Repeat exactly the lines that begin at the one containing "Image resolution: width=642" and end at the final line of the records; include no pictures and nothing else.

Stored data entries
_ _ _ _

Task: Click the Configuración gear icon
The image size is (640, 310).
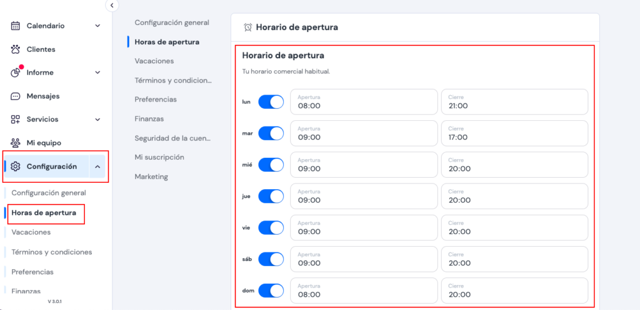Action: click(16, 167)
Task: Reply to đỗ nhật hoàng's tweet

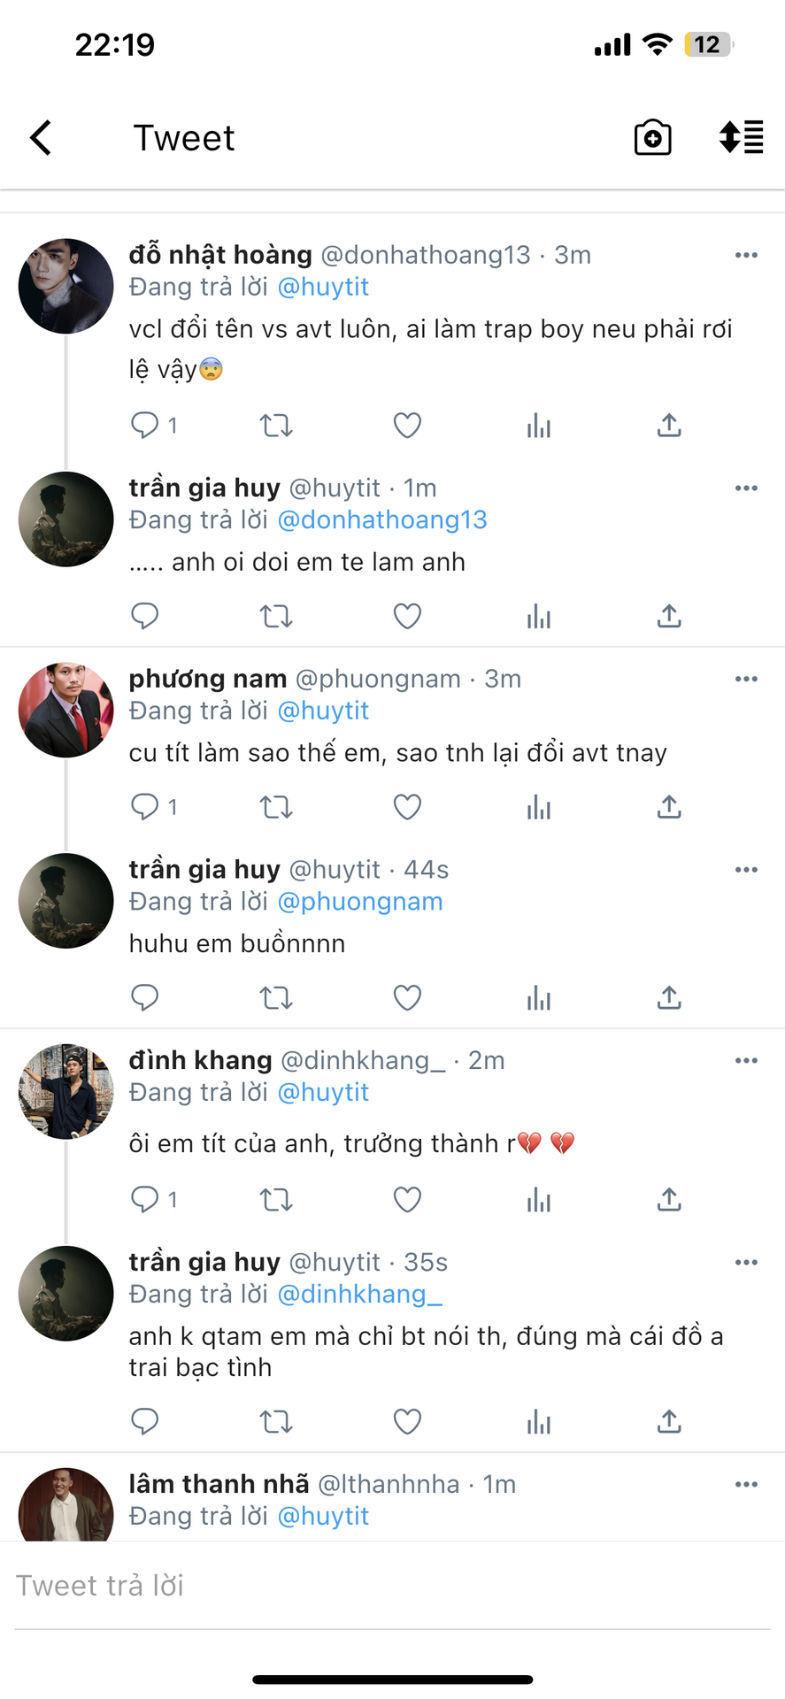Action: 144,426
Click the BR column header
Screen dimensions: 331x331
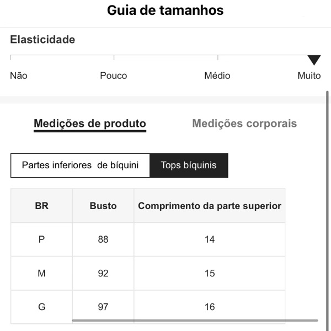41,206
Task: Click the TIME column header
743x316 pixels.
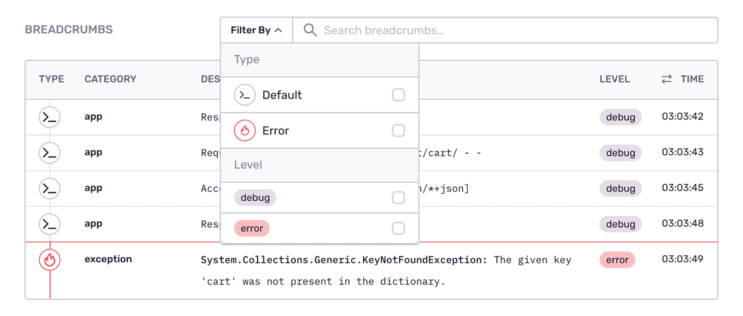Action: (x=692, y=79)
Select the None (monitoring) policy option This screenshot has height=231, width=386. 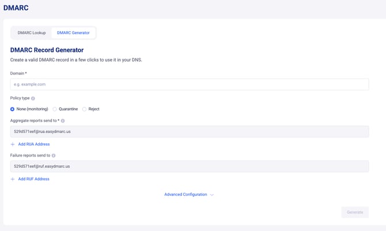13,109
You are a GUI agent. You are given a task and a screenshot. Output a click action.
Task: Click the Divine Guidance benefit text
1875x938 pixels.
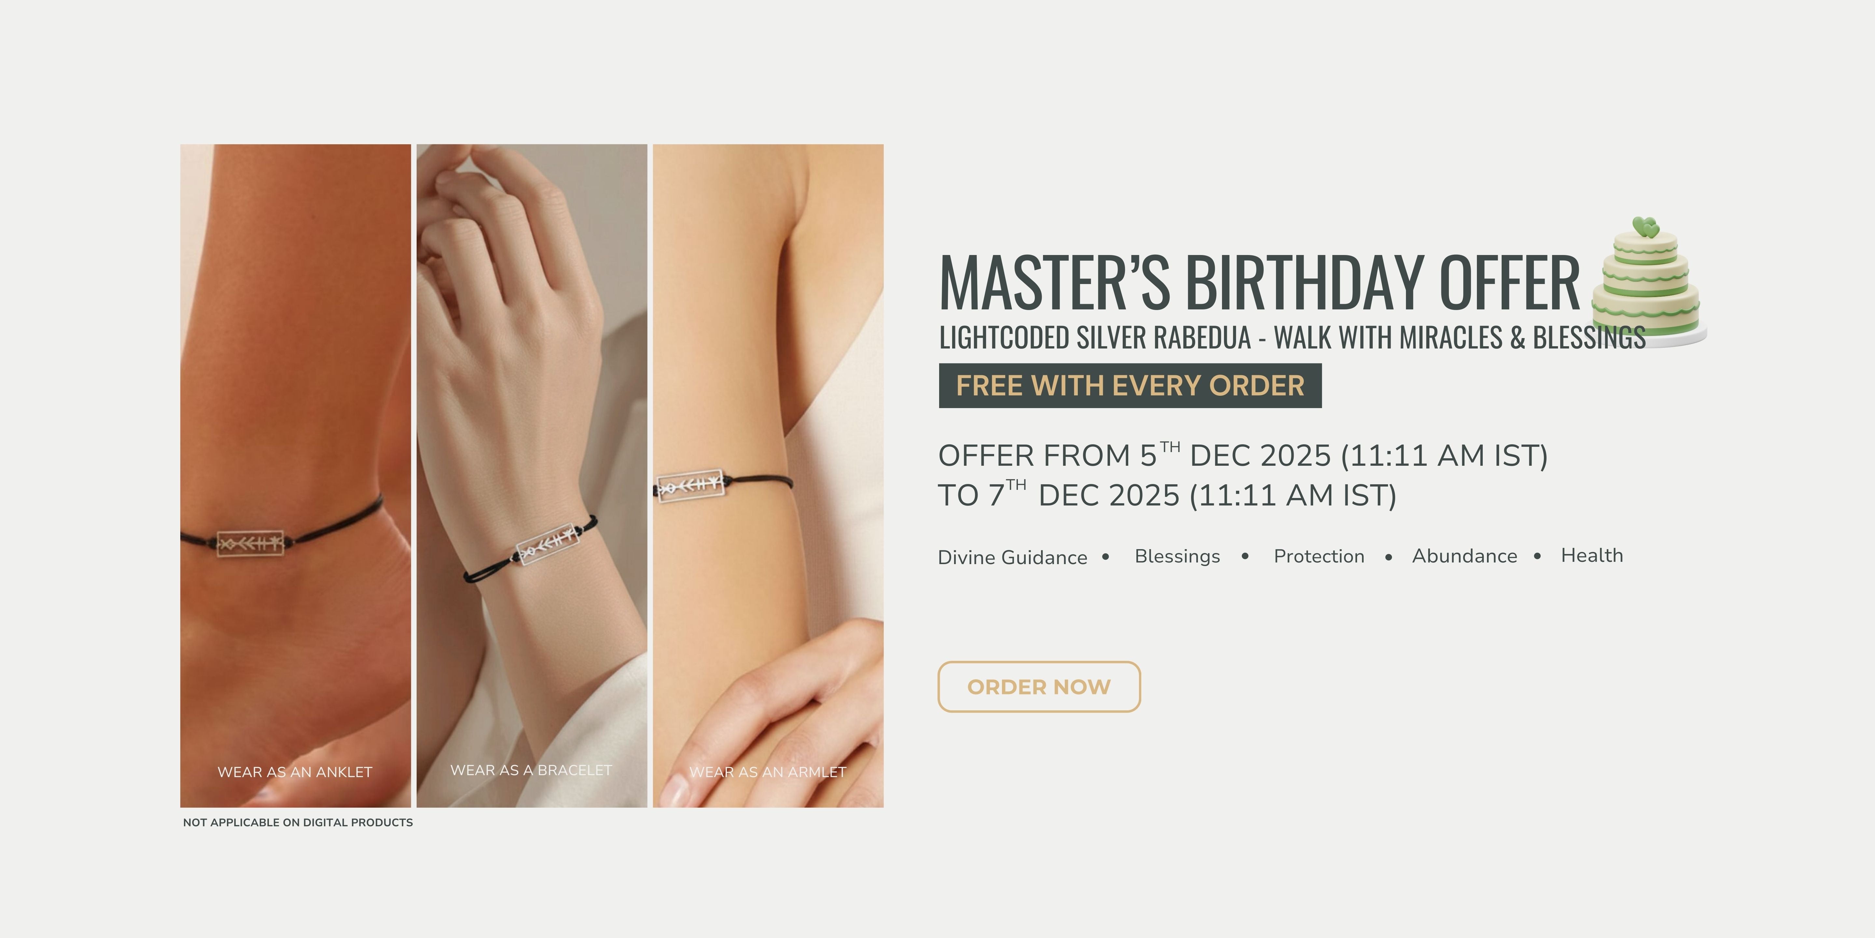click(1012, 557)
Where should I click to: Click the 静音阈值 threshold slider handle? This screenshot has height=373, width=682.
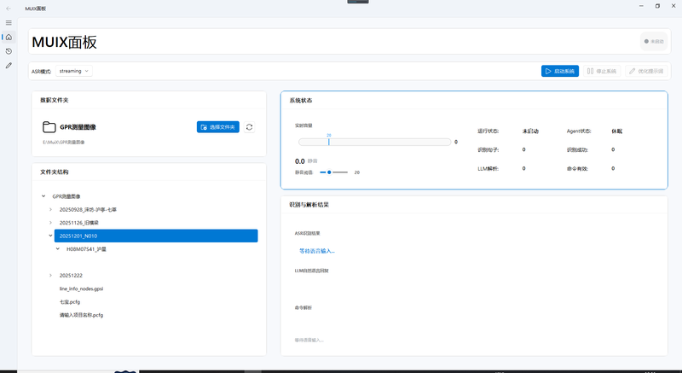pos(329,172)
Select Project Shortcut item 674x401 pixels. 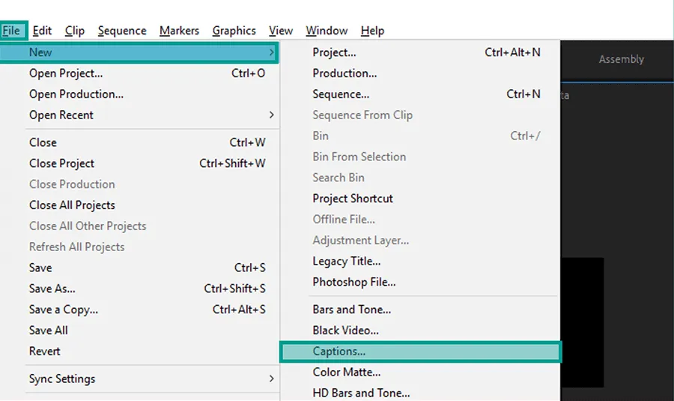(x=420, y=199)
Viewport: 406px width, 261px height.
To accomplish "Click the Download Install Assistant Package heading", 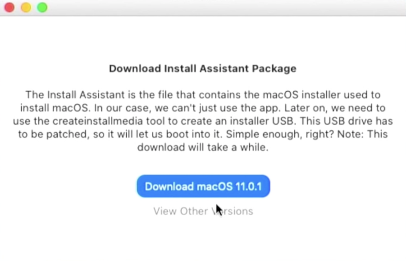I will pos(203,69).
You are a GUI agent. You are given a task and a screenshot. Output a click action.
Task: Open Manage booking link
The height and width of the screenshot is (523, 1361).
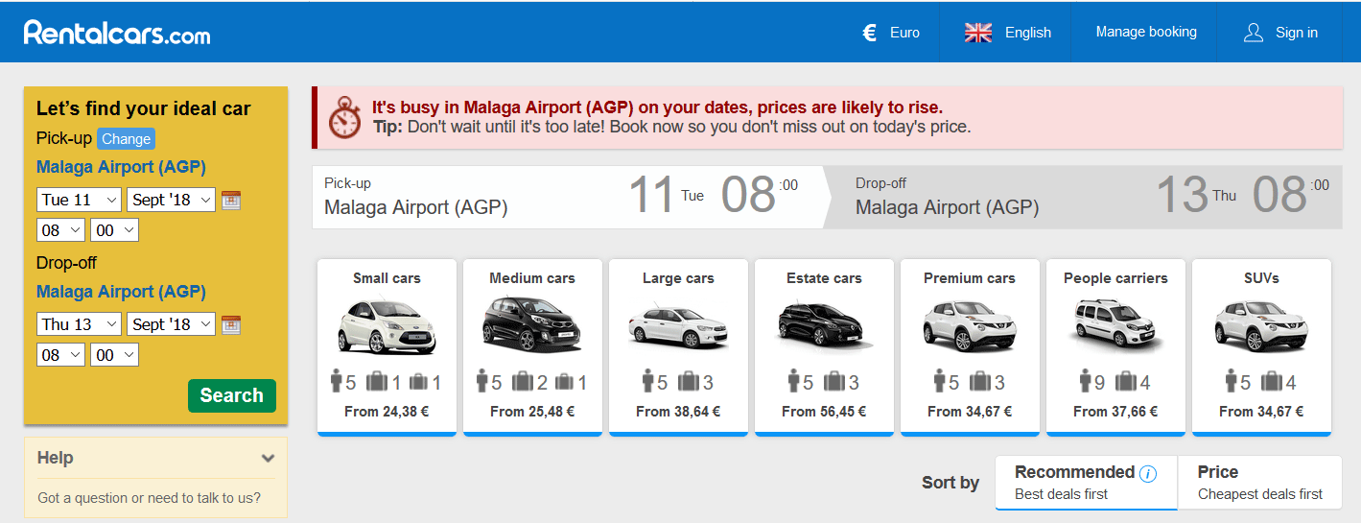tap(1146, 32)
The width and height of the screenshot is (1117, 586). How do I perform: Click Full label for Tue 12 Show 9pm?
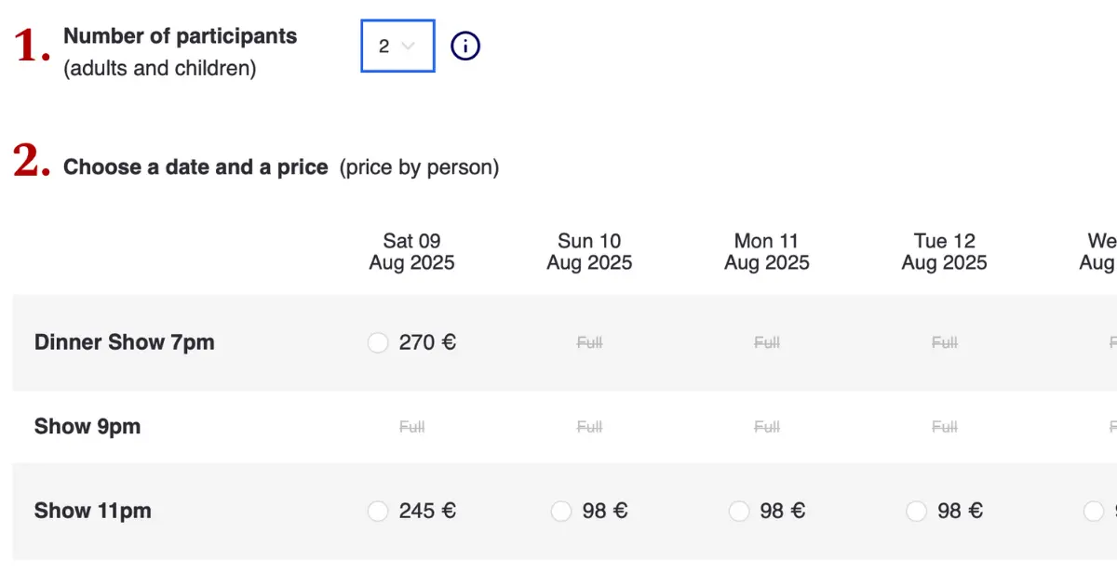[x=944, y=428]
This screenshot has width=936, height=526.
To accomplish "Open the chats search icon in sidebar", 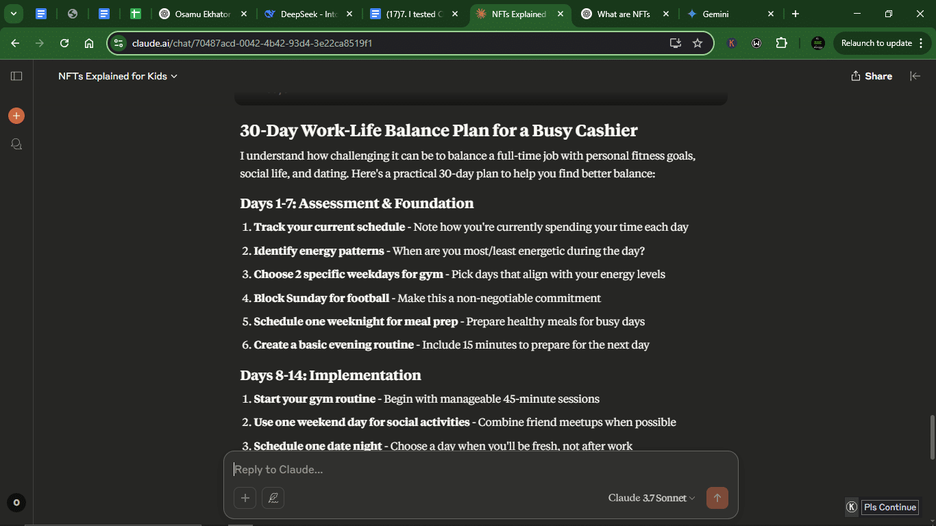I will tap(16, 144).
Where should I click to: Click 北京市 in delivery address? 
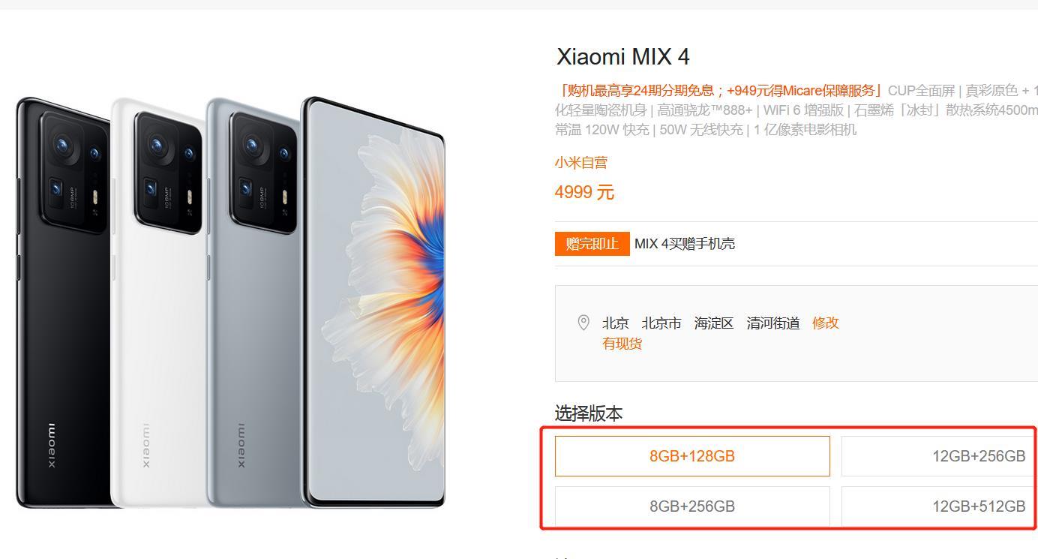point(662,323)
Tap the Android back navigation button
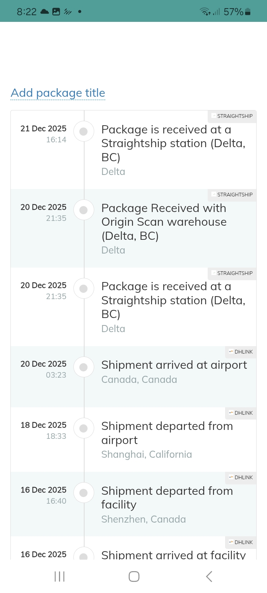 (x=209, y=576)
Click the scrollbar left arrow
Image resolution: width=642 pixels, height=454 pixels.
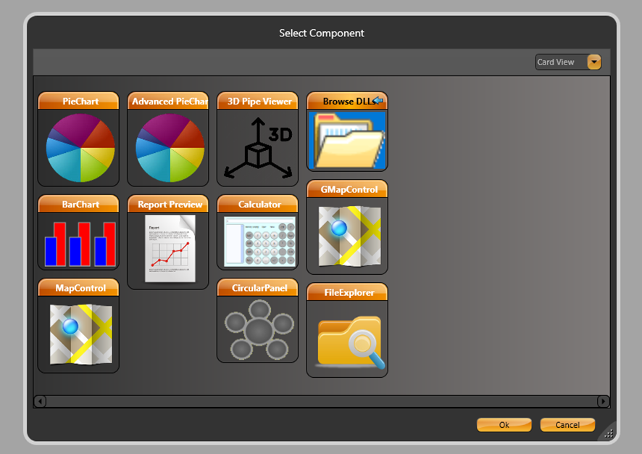(x=40, y=401)
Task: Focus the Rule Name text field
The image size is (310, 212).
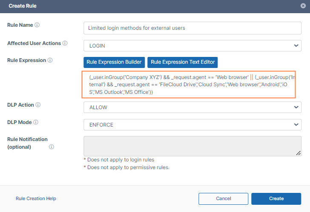Action: point(192,28)
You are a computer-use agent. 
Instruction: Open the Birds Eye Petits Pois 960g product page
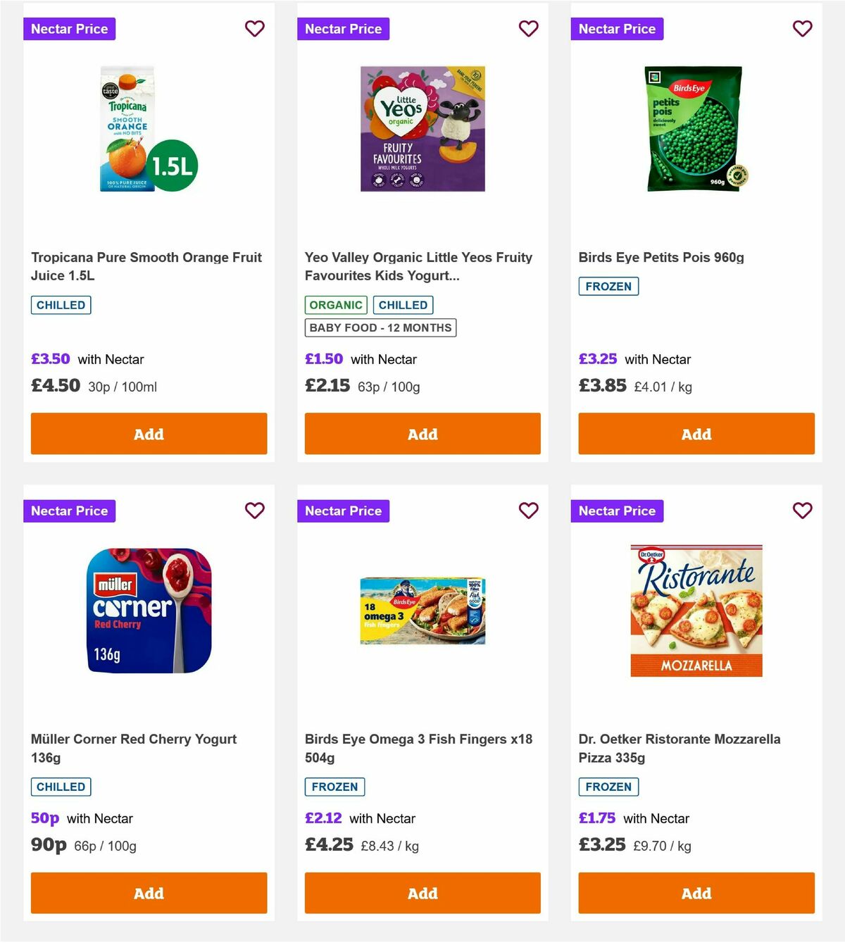tap(662, 257)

_ _ _ _

• _Finished task_
Image resolution: width=642 pixels, height=454 pixels.
(x=40, y=401)
Task: Focus the Rule Name text field
The image size is (310, 212).
Action: point(192,28)
You are a computer-use agent. 
Instruction: Open the Birds Eye Petits Pois 960g product page
tap(662, 257)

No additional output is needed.